Understanding the types of changes that patients with AD dementia undergo can help determine what sorts of milestones may be suitable for clinical use and/or use in clinical trials and observational studies. Our study demonstrated that dependence levels may provide unique information on clinical progression beyond what is captured with a cognitive measure. We have also shown the pragmatic consequences of increasing dependence on patients, caregivers, and costs. Identification of several baseline factors associated with functional deterioration opens up possibilities for early intervention.


Funding: This study was supported by Eli Lilly and Company.

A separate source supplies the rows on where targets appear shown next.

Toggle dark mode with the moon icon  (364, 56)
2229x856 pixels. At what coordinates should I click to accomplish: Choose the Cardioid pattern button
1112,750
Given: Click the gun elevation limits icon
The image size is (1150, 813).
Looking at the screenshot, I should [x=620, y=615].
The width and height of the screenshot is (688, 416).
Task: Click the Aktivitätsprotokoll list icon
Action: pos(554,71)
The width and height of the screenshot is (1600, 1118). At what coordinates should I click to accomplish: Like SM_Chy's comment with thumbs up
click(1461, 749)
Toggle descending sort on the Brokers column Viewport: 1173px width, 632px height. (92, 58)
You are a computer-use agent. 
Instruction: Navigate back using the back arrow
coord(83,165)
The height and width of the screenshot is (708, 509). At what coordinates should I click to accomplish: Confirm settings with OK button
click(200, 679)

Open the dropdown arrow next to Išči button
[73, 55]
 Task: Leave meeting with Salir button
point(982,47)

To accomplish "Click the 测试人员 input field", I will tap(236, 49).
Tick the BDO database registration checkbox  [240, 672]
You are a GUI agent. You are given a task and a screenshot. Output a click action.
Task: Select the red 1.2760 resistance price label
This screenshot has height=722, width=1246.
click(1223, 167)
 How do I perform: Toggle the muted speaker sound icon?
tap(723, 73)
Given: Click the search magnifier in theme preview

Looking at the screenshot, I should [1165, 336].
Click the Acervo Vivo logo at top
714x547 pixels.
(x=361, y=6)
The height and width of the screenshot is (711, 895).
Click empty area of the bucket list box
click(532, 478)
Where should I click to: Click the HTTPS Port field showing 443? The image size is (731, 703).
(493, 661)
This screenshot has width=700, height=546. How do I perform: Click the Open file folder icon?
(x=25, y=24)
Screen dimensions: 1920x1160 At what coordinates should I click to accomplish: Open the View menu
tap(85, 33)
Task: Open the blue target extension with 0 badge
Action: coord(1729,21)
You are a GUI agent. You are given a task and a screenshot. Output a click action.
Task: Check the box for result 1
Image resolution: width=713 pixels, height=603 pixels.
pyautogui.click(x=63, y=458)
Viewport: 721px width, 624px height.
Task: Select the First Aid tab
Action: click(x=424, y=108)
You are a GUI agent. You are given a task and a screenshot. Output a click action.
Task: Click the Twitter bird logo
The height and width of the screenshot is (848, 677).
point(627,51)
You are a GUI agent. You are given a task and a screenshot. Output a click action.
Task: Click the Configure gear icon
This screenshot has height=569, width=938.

Acknowledgments: The authors would like to acknowledge Amy Rothman Schonfeld, Gill Gummer and Caroline Spencer (Rx Communications, Mold, UK) for assistance with the preparation of this article, funded by Eli Lilly and Company. The authors would also like to thank Dr. Yaakov Stern for sharing his insights and expertise during the course of this research.

Disclosures: KK-W, JSA, MB and WY are all employees and minor shareholders of Eli Lilly and Company. SG has received clinical trial support from Eli Lilly and Company, Roche, TauRx and Lundbeck Pharmaceuticals, was a DSMB member for ADCS, ATRI, API and Eisai, was a scientific advisor for AbbVie, Advantage, Alzheon, Axovant, Boehringer-Ingelheim, Firalis, Heptares, IntelGen, Kalgene, Eli Lilly and Company, Lundbeck Pharmaceuticals, Novartis, Otsuka, Servier, Sanofi, Schwabe, Takeda, TauRx, TVM Capital and Roche. DMR has served as a consultant for Eli Lilly and Company, Biogen Idec, Lundbeck Pharmaceuticals, and serves as a member of the Scientific Advisory Board for Neurotrack. DG has received personal fees from Biomed Central, vTv Therapeutics, Janssen Immunotherapy, Prothena Corporation, the Michael J Fox Foundation, and has received grants from California Institute for Regenerative Medicine and the Michael J Fox Foundation.